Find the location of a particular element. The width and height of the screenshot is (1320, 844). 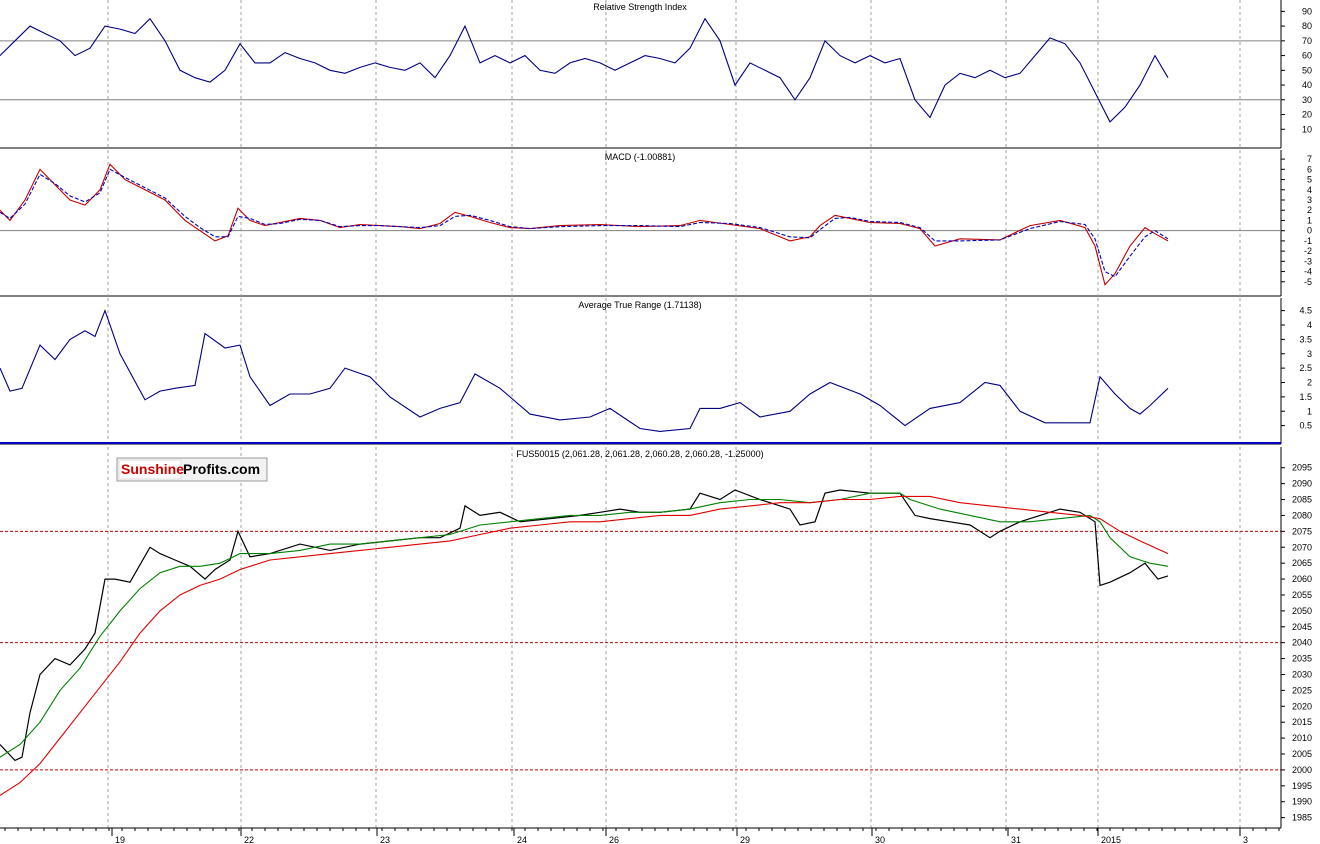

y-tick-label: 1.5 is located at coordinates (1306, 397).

******************************

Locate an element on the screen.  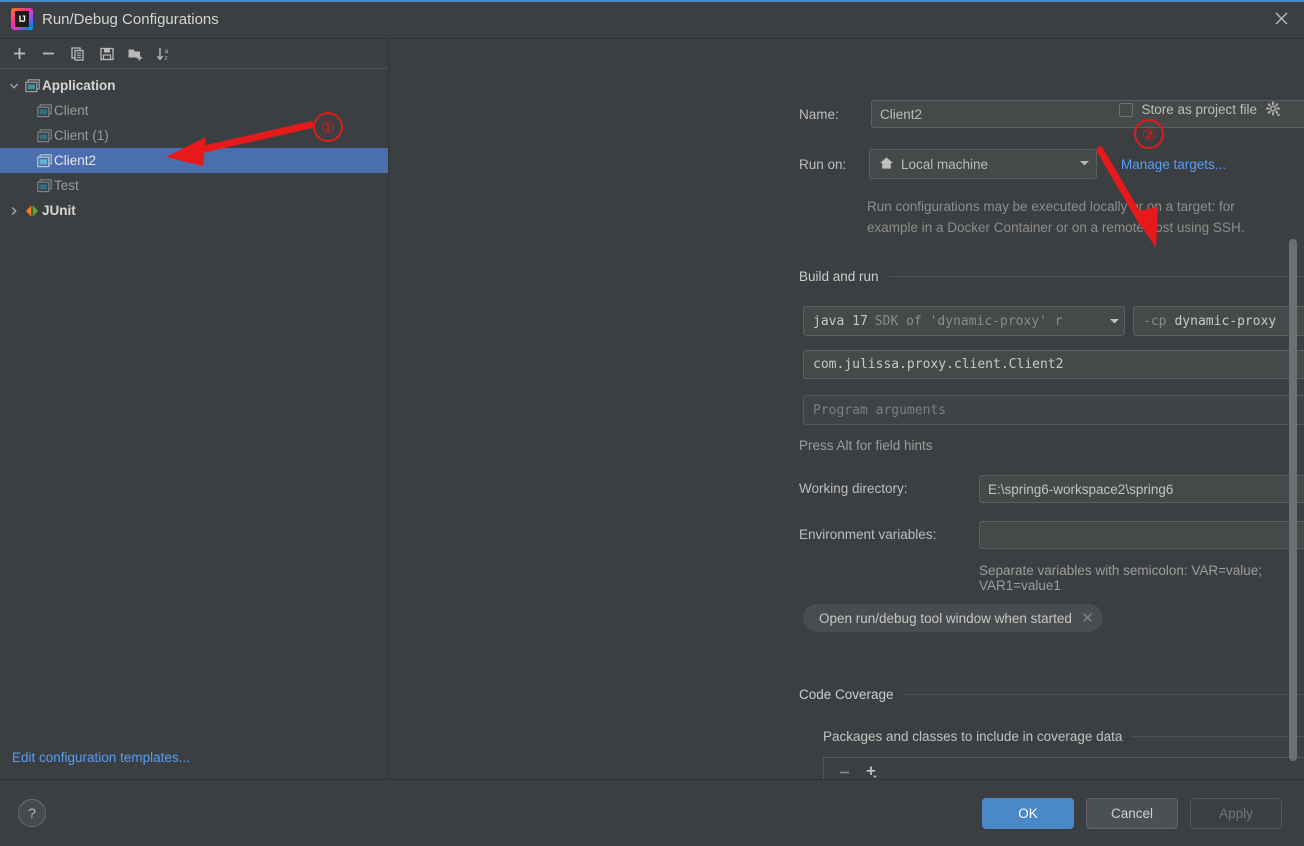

******************************

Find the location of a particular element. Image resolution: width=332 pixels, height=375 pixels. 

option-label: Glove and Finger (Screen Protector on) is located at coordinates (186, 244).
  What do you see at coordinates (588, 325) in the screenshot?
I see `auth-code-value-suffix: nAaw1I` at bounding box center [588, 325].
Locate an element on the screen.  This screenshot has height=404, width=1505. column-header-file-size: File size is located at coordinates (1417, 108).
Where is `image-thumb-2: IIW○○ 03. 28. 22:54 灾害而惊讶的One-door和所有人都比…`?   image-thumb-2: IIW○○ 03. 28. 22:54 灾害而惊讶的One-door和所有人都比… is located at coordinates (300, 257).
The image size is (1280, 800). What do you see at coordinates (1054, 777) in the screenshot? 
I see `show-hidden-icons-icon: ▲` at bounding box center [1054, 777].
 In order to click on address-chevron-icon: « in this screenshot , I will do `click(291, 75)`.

******************************

§ Task goal: Repeat the lines between the one holding "Find the location of a particular element. The" and the one holding "y-tick-label: 1.5 is", inclusive, and leave the pictures out.

§ Response to this exercise:
Find the location of a particular element. The width and height of the screenshot is (1320, 844). 

y-tick-label: 1.5 is located at coordinates (1306, 397).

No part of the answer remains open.